A key House Democrat says a lawsuit filed by the attorney general challenging the Affordable Care Act could lead to 400,000 Hoosiers losing out on tax breaks meant to make the insurance more affordable.
Rep. Ed Delaney of Indianapolis, who has been active on health care policy issues in the legislature, said the suit filed Tuesday by the state and 15 school districts is “dashing the hopes of Hoosiers on purpose.”
But Delaney went beyond blaming Zoeller and put the issue square at Gov. Mike Pence’s feet.
“What he’s saying, as the governor of our people, is that he does not want federal tax dollars that have been paid to the federal government to be used to help the people of Indiana,” Delaney said. “That is incredible.
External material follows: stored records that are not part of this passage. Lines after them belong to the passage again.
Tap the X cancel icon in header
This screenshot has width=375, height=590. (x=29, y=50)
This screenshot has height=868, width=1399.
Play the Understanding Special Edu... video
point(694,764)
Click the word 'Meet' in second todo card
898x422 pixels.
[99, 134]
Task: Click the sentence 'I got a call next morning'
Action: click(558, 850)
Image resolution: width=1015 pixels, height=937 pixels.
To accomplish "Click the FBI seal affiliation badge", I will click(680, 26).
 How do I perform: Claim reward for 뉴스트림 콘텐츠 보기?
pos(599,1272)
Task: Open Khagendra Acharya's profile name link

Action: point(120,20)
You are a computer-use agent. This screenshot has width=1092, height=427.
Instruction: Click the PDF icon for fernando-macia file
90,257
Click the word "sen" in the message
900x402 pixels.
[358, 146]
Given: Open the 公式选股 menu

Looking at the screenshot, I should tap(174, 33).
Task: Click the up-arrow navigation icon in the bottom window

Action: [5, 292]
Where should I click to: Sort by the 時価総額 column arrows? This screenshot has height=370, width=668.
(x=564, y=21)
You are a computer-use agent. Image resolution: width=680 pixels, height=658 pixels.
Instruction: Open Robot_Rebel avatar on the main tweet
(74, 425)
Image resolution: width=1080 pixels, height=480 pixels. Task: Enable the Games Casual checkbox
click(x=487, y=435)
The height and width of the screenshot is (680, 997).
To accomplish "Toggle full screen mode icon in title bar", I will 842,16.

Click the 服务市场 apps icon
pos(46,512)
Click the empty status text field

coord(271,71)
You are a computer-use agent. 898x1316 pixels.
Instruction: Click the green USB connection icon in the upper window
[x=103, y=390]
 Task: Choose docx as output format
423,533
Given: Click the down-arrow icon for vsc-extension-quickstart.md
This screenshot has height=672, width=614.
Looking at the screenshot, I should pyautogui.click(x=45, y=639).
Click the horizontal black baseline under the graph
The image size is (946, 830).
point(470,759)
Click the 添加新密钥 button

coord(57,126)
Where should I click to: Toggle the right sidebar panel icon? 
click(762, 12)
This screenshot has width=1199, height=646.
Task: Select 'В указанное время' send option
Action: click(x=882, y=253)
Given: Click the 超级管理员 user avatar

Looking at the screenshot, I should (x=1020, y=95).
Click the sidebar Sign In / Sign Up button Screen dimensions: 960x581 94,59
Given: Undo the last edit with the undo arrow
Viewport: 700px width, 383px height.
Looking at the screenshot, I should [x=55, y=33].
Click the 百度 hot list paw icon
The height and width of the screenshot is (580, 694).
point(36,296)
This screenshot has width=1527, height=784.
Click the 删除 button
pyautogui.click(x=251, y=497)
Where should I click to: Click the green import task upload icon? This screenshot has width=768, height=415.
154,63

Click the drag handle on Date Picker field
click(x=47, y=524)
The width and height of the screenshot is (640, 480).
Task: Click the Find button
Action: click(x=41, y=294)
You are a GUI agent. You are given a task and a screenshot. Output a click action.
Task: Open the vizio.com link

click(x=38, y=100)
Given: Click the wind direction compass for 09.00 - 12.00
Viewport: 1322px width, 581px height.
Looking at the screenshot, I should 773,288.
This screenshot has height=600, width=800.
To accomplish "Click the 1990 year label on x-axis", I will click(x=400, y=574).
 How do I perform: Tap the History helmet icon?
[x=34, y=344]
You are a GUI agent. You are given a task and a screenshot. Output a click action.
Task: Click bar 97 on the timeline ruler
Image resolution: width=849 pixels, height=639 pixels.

That is neglectful.”
The suit accuses the Internal Revenue Service of going beyond the Affordable Care Act’s authorizations by extending the tax breaks – which are meant to be subsidies – to residents of all states. The suit said the law only authorizes the tax credits for people living in states that are operating state-based exchanges, which are essentially marketplaces for insurance.
Indiana and most other states opted not to create their own exchanges and let the federal government do the job instead.
That’s important because the health care law – also known as Obamacare – requires companies to pay penalties if they fail to provide minimum health coverage to employees and at least one of those employees signs up through an exchange and receives the federal subsidy.
Under the law as written, no Indiana company could be subject to the penalty because the state doesn’t have an exchange and, therefore, employees couldn’t qualify for a subsidy, according to the lawsuit.
But as revised by the IRS, the health care program opens the subsidies to residents of all states – including Indiana – which also makes companies in the state subject to the penalties.
That affects private firms and not-for-profit organizations but also government entities, Zoeller said. And Congress doesn’t have the authority to impose taxes or tax penalties on state or local governments, Zoeller said.
But Delaney said that for the state’s argument to have merit, it would mean stripping the tax breaks away from all Hoosiers.
He said the U.S. Supreme Court has already upheld the Affordable Care Act as constitutional in a case in which the state was a plaintiff and that the new challenge is frivolous.
“Mr. Zoeller lost this argument in the Supreme Court,” Delaney said. “He’s asking for a do-over, a video replay.”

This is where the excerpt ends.